Después de mirar todo lo que quisieron, Þorgrímur subió con ellos al piso superior. En el camino pasaron junto a un cartel que advertía de la prohibición de sacar fotografías dentro del museo: el mismo que Þóra había visto en una de las fotos del ordenador de Harald. El guía les llamó la atención de un gran árbol genealógico en el que se representaban las relaciones de parentesco de las personas más destacadas de la brujería del siglo XVII. Les mostró cómo la clase dominante había situado espléndidamente a sus descendientes, algunos fueron gobernadores regionales, y señaló los que habían actuado como jueces. Después de mirar el árbol genealógico, Þóra tuvo que mostrarse de acuerdo con él. Matthew no prestó demasiada atención a aquello. Les dejó y fue a una vitrina en la que había copias de prontuarios de conjuros y otros manuscritos. Cuando Þóra y Þorgrímur llegaron hasta él, se hallaba inclinado sobre la vitrina.

– Es realmente increíble que se hayan podido conservar libros de brujería -dijo Þorgrímur señalando uno de los manuscritos.

– ¿Quiere decir por lo antiguos que son? -preguntó Þóra inclinándose para mirar.

– Sí, también, pero sobre todo porque ser hallado en posesión de uno de ellos significaba la sentencia de muerte -respondió Þorgrímur-. Algunos están copiados a mano de manuscritos más antiguos y ya muy deteriorados, de forma que los originales no son todos de los siglos XVI y XVII.

Þóra se incorporó.

– ¿Existe algún catálogo de los signos mágicos que se conocen?

– No, y es curioso. Nadie se ha puesto a ello, que yo sepa. -Con un movimiento circular de la mano atrajo la atención hacia sus palabras-: Aquí se exponen muchísimos signos, y éstas son sólo algunas páginas de los manuscritos y listas de conjuros… una exposición mínima. Así que pueden imaginarse la cantidad de signos que existen.

Þóra asintió con la cabeza. Demonios. Habría sido estupendo que Þorgrímur les hubiera referido alguna lista de signos en la que encontrar el signo de brujería desconocido. Se dispuso a mirar más manuscritos. El expositor estaba en mitad de la sala y se podía pasear alrededor de él. Enseguida, Matthew señaló algo con el dedo.

– ¿Qué signo es éste? -preguntó excitado, dando un golpecito sobre el cristal.

– ¿Qué signo, dice? -preguntó Þorgrímur mirando la vitrina.

– Éste -dijo Matthew, señalándolo de nuevo. Aunque Þóra tuvo que inclinarse sobre el expositor para ver lo que estaba indicando Matthew, fue más rápida que Þorgrímur en darse cuenta de cuál era el signo que tanto le había llamado la atención. Precisamente porque era uno de los pocos que conocía: el signo mágico grabado en el cuerpo de Harald-. ¡Demonios!-dijo en voz baja.

– ¿El de más abajo de la página? -preguntó Þorgrímur, indicando el signo.

– No -respondió Matthew-. El del margen. ¿Para qué se usaba?

– Puf, pues no lo sé -respondió el joven-. Desgraciadamente no se lo puedo decir.
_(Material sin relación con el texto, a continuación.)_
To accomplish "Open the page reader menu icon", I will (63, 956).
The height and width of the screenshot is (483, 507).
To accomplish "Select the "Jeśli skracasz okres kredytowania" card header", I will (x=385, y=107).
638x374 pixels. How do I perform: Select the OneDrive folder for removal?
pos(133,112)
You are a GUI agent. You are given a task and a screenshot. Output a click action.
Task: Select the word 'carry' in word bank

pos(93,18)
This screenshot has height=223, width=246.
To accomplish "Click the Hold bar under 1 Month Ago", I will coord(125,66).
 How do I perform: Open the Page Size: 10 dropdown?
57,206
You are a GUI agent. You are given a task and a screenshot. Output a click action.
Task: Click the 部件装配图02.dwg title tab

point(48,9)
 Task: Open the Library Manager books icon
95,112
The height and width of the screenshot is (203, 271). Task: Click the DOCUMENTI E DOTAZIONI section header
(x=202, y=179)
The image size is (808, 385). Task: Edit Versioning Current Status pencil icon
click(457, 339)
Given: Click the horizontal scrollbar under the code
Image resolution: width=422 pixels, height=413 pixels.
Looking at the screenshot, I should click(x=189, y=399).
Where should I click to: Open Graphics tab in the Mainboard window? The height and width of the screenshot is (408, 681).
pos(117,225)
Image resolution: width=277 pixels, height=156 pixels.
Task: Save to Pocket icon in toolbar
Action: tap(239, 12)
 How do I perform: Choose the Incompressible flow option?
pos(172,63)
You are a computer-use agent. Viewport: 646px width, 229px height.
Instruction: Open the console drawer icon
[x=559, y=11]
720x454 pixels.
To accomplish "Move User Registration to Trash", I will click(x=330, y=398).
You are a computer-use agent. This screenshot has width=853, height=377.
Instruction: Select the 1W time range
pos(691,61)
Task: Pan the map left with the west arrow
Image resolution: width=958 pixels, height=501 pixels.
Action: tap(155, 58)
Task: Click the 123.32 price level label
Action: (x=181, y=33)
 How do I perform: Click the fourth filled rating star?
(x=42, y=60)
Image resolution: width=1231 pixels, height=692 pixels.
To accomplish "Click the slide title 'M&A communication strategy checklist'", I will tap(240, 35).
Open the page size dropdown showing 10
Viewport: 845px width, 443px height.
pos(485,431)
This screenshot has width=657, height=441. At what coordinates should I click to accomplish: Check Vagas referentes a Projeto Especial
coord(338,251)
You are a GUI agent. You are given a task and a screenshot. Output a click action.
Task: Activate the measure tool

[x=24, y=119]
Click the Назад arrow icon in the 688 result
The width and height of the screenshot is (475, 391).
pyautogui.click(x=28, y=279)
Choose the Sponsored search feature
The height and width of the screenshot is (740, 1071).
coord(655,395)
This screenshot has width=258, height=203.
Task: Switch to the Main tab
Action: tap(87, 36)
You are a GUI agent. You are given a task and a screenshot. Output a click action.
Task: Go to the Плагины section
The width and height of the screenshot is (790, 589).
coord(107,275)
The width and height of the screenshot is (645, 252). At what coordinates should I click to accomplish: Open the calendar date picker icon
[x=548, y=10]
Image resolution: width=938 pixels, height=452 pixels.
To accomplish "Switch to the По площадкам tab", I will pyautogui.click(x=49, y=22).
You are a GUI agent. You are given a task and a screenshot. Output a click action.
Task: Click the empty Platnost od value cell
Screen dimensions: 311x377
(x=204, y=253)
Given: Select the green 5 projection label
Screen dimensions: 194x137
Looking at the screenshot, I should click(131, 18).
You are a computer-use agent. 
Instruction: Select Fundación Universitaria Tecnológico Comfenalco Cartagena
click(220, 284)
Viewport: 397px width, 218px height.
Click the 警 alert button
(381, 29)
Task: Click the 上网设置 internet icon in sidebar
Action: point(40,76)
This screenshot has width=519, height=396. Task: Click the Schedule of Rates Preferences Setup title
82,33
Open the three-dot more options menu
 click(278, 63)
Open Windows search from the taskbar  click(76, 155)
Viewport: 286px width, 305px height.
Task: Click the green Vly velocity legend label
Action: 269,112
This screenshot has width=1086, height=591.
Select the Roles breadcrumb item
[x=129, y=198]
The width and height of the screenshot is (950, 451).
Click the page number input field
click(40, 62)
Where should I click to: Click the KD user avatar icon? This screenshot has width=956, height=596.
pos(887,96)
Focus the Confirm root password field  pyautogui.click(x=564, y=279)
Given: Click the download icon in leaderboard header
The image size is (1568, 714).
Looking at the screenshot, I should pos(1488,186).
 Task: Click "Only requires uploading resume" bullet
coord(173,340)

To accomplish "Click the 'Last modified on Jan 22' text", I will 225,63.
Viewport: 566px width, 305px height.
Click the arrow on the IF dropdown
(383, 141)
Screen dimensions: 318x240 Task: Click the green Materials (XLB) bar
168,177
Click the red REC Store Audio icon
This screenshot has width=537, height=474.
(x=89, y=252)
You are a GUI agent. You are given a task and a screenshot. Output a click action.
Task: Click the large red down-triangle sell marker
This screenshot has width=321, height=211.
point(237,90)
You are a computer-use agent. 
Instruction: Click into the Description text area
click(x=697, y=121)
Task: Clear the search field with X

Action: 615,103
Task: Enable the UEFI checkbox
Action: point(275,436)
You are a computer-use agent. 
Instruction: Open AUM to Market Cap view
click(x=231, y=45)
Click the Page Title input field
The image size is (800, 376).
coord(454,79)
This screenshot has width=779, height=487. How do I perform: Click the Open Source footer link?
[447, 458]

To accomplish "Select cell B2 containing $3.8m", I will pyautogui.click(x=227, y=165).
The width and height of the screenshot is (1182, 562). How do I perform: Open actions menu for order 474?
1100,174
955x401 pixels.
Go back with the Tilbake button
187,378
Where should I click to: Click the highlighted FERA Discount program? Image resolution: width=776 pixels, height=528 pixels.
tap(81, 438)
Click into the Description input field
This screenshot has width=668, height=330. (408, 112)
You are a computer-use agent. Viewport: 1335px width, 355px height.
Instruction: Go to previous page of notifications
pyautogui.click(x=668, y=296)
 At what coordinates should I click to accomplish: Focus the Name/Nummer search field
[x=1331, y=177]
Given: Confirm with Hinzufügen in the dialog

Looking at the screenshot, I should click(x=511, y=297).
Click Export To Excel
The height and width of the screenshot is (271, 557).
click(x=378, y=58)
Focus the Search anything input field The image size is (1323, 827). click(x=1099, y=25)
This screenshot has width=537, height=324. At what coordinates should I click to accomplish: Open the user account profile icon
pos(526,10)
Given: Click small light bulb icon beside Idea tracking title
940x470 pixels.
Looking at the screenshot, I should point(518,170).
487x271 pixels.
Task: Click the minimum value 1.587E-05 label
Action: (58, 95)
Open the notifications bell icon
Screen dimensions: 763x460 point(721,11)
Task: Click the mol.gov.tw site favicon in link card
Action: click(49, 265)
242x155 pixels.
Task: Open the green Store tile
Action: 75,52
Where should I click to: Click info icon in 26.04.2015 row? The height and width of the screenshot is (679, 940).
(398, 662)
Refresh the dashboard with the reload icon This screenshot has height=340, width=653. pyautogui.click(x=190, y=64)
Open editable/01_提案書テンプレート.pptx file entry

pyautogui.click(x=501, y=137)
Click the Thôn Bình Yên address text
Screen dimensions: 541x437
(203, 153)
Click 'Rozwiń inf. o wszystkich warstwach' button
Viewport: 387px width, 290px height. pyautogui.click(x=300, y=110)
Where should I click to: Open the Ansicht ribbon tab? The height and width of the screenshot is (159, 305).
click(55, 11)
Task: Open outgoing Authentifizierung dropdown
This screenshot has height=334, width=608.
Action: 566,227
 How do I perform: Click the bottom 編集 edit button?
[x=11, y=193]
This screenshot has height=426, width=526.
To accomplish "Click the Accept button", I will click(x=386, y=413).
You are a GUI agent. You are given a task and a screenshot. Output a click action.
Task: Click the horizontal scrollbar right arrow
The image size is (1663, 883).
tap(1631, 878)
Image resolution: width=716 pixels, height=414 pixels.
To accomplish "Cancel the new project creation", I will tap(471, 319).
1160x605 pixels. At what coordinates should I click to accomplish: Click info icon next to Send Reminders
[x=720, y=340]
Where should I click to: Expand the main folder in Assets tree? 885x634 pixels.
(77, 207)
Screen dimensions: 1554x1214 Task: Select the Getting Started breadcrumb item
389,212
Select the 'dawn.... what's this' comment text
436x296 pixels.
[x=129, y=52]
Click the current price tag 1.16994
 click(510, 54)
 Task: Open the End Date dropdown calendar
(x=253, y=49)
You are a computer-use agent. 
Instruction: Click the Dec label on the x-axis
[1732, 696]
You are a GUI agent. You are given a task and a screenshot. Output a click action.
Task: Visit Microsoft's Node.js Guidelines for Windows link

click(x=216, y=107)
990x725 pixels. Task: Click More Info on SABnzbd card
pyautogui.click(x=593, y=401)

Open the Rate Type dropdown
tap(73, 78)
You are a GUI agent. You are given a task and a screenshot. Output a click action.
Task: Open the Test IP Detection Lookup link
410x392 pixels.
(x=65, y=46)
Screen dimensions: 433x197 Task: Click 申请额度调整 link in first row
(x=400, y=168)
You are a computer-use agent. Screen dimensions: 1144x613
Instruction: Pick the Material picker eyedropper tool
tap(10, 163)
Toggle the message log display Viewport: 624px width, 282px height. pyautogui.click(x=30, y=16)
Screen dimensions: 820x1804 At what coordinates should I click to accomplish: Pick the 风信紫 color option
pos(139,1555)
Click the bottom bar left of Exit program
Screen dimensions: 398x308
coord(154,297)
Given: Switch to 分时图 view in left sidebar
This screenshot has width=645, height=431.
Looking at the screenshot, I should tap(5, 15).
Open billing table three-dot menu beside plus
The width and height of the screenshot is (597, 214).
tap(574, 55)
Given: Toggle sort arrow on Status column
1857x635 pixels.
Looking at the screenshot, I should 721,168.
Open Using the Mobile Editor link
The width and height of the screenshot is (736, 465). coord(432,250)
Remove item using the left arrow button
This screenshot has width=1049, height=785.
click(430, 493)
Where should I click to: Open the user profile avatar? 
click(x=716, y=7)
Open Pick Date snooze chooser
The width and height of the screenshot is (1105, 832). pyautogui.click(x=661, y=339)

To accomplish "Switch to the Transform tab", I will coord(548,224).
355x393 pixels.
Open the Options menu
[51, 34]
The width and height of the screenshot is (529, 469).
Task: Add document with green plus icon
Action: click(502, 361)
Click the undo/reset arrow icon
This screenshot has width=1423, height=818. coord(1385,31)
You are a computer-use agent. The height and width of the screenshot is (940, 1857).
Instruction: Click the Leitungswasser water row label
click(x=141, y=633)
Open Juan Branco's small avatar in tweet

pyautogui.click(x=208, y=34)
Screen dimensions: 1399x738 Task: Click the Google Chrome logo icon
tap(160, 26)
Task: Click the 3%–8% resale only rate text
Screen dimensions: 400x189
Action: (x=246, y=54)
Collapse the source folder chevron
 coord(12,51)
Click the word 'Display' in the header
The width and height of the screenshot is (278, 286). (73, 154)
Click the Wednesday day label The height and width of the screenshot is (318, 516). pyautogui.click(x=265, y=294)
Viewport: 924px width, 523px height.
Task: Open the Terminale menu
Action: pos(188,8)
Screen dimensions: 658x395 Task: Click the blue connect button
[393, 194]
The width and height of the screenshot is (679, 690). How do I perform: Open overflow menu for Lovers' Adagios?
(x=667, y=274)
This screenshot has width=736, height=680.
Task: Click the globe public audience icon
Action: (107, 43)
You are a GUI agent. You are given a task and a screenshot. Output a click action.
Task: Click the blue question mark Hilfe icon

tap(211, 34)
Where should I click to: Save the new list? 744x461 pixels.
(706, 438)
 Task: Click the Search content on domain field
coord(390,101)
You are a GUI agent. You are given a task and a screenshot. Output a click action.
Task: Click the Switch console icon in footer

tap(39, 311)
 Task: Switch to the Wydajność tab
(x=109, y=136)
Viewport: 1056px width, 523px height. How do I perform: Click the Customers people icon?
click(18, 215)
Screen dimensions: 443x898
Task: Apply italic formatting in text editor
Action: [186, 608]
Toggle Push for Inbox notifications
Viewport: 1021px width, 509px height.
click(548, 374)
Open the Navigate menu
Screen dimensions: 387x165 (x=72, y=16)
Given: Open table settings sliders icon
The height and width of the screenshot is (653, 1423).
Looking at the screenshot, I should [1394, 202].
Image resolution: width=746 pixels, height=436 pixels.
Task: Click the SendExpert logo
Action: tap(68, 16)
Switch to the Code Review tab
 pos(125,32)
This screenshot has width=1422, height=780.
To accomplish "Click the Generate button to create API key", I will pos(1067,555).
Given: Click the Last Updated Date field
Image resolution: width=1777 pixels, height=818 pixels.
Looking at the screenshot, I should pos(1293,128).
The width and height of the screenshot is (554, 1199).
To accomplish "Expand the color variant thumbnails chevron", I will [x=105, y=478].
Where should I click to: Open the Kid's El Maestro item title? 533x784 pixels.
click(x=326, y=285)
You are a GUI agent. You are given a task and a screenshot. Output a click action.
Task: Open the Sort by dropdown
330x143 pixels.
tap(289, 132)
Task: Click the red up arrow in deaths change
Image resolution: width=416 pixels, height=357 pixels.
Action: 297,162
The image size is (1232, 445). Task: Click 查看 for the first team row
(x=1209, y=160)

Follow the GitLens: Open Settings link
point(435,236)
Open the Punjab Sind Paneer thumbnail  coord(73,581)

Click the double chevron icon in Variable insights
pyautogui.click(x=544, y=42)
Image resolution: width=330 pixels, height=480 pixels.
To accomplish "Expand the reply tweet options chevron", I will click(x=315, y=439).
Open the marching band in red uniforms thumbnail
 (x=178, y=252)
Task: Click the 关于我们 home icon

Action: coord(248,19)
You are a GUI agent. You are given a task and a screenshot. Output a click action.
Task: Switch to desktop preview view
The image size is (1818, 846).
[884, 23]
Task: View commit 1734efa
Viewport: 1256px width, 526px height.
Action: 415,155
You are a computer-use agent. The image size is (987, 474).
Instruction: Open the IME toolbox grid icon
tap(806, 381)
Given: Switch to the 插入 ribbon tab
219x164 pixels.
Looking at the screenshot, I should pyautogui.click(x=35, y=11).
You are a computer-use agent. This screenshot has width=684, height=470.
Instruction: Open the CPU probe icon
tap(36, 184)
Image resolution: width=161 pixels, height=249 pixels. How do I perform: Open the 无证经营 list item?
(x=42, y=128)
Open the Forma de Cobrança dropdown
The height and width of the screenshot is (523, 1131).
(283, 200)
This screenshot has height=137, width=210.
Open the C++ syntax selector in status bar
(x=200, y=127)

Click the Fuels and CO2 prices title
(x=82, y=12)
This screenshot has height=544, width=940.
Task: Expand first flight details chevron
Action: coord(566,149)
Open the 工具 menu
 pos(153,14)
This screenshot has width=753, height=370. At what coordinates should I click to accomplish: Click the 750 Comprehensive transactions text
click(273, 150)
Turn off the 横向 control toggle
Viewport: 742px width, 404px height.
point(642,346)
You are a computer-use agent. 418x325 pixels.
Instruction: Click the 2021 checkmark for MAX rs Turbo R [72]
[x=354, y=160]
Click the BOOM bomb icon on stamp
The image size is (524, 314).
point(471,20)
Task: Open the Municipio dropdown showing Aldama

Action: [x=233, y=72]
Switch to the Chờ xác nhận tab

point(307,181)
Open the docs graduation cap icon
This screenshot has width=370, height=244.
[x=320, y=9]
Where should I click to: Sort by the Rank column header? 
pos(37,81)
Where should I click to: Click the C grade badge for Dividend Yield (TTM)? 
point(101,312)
El texto de la página no tiene nada que ver con él… es un ejemplo de signo mágico que el dueño del libro añadió personalmente al margen. Era bastante frecuente, se encuentran signos de éstos en otros libros y manuscritos que no tienen relación directa con la magia.

– ¿De qué manuscrito es esto?

– Este manuscrito es del siglo XVII, propiedad del Real Instituto de Antigüedades de Estocolmo. Es conocido como Libro islandés de conjuros. Como es lógico, el autor es desconocido. Contiene una cincuentena de conjuros de diverso tipo… la mayoría son inocentes, destinados a proporcionar auxilio a la gente o a protegerlos de algo.

Se inclinó para leer el mismo texto que Þóra intentaba descifrar.